3.3.2 Causal systematicity
The second and main constraint for attributing tacit knowledge is causal systematicity. Causal systematicity puts a constraint on the internal processing of the system: the internal processing in the network should mirror the semantic structure in the input–output pairs. For instance, there should be one causal process that mediates all input–output pairs referring to the Eiffel Tower, another one for all input–output pairs referring to the Brandenburg Gate, and so forth (see figure 2a). As Davies describes this constraint (1990, 88/89): “If we now consider several input–output pairs which exhibit a common pattern, we can ask whether those input–output transitions have a common causal explanation corresponding to the common pattern that they instantiate. Is there, within the physical system, a component mechanism or processor that operates as a causal common factor to mediate those several transitions? If there is a common causal explanation, then we can say that the process leading from those inputs to outputs is causally systematic, relative to that pattern.”

Figure 2. Examples of internal processing. (a) Causally systematic processing, with three semantically similar inputs, and a causal common factor that is involved in the processing for all three input–output transitions. (b) An example of a network that memorizes input–output pairs: there is a one-to-one mapping between individual inputs and outputs.
In other words, the network should exhibit a pattern of causal common factors, which are structures in the network that mediate transitions from inputs to outputs for input–output pairs of a particular type, and as such serve as a common causal explanation for these transitions. This pattern of causal common factors should not just mirror any pattern in the data, but should correspond to the semantic patterns in the input–output data, for example the fact that the Eiffel Tower is in Paris. If such a pattern of causal common factors exists in the network, the network can be said to be causally systematic with regards to the semantic description of the input and output states.
Contrast this with a different underlying causal-explanatory structure, namely a network that has memorized all individual input–output pairs—a structure that is commonly called overfitting. In this case, there is an independent causal process that mediates each individual input–output pair (see figure 2b). As such, the network processes each input as being independent from all other inputs, and does not learn that there are semantic similarities within the data. Given the semantic structure of language, this pattern of memorization does not reflect the correct semantic patterns and therefore the network cannot be said to have tacit knowledge of semantic rules.

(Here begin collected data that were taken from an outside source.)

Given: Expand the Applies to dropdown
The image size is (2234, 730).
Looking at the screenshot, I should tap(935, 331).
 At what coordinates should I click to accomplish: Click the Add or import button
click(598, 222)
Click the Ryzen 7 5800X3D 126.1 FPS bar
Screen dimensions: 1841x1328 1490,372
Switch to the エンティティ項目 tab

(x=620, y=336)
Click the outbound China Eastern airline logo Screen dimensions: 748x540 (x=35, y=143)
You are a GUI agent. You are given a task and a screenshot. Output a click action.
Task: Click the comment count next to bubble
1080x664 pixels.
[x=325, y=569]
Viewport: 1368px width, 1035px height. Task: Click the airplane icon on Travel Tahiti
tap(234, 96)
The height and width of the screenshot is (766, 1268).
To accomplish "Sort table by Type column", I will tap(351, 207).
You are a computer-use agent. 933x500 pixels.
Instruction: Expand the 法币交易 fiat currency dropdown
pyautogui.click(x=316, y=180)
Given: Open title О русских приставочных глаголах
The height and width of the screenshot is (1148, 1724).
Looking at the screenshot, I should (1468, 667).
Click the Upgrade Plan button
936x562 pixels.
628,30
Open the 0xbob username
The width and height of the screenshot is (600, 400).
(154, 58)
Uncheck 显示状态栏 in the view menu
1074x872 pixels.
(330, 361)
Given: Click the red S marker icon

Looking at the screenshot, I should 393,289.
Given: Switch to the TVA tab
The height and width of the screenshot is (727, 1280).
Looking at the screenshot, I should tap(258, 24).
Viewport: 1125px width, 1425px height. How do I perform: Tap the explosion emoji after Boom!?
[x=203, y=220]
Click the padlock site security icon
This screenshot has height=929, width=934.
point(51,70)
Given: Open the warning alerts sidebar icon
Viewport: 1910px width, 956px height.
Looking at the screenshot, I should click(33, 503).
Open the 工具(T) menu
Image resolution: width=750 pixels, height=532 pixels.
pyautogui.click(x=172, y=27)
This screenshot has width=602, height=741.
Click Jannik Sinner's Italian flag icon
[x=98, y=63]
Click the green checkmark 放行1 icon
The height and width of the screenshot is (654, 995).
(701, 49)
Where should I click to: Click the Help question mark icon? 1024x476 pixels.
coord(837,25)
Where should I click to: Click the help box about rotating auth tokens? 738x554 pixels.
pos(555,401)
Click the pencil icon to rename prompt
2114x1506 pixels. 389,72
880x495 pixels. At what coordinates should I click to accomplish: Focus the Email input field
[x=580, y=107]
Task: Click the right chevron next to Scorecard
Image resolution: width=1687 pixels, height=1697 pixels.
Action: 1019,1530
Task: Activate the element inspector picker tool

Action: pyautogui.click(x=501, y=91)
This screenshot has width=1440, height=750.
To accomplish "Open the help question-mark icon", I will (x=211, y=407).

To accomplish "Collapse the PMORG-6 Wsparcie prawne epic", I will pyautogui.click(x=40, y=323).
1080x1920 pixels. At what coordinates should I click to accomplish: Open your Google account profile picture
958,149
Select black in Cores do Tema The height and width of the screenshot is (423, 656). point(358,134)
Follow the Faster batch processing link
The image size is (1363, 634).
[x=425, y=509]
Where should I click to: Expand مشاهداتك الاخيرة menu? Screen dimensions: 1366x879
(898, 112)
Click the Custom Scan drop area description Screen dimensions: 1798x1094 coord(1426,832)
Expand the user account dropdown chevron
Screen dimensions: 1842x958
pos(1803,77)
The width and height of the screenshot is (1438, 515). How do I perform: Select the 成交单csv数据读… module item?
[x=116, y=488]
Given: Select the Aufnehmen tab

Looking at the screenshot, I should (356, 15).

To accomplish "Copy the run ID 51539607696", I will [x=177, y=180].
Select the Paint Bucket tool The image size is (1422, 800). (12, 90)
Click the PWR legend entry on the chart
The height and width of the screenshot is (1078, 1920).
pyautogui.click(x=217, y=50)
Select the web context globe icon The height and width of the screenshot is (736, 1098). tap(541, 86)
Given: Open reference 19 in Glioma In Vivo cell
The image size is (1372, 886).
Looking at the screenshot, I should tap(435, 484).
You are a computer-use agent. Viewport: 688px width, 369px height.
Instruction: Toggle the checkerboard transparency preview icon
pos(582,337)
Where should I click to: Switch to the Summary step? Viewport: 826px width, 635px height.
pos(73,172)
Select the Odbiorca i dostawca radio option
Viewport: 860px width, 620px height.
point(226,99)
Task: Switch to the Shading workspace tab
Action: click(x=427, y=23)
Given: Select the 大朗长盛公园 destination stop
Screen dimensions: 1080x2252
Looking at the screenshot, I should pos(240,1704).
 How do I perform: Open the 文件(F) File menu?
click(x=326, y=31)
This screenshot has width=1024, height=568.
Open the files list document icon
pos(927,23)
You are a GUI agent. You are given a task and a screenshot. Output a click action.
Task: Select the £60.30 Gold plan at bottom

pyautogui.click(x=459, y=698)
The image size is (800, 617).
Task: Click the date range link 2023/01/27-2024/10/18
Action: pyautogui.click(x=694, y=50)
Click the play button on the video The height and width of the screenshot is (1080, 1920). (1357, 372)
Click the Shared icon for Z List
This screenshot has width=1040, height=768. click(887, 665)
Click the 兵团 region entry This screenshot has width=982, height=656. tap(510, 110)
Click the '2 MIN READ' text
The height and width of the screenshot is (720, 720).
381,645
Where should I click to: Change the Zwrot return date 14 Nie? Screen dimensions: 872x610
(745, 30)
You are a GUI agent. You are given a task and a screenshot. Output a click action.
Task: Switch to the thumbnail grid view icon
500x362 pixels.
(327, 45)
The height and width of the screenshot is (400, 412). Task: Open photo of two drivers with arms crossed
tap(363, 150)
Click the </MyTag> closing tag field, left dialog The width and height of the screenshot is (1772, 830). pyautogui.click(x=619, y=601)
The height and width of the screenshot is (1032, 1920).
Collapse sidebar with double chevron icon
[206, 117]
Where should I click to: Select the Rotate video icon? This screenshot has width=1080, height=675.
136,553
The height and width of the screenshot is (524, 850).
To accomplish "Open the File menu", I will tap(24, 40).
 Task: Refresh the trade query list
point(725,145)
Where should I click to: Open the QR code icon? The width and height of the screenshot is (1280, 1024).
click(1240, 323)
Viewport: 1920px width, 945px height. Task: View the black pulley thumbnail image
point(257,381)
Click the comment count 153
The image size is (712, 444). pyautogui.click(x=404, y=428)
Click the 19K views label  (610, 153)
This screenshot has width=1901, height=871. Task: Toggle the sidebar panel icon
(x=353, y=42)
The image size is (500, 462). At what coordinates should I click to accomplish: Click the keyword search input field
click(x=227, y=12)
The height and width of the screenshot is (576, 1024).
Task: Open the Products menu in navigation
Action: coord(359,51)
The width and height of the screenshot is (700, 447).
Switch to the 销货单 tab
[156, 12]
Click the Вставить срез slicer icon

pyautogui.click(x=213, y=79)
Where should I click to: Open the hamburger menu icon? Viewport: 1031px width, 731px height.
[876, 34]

As such, the main requirement for attributing tacit knowledge is that the internal structure of the network is causally systematic with regards to semantic patterns in the input–output data: there should be a pattern of causal common factors that mediates transitions from inputs to outputs in semantically similar cases. Going back to the toy example, this would mean that all transitions from inputs referring to the Eiffel Tower to outputs referring to Paris could be explained by one causal common factor, with another causal common factor mediating transitions for input–output pairs referring to the Brandenburg Gate.
Briefly returning to the constraint of semantic description, note that causal common factors might, but need not, themselves have semantic descriptions. Insofar as the pattern of causal common factors mirrors the semantic structure of the data, Davies might have assumed that these internal factors are interpretable in the sense of being meaningful to human observers. Yet, given the black-box nature of connectionist networks, it is currently unknown whether these systems exhibit any causal common factors at all, and if so, whether these causal common factors are interpretable in the sense of allowing for semantic description. At the same time, it seems likely that the causal structure that ensures that an LLM performs well at predicting words of a particular natural language, acquired through extensive training, does so because that structure reflects something about the semantic structure of that language—see, e.g., recent mechanistic interpretability work by Templeton et al. (Reference Templeton, Tom Conerly, Jack Lindsey and Brian Chen2024). Although I will follow Davies in not requiring semantic descriptions of the internal structures for the attribution of tacit knowledge, determining if potential causal common factors can be given a semantic description seems like a particularly promising direction of future research.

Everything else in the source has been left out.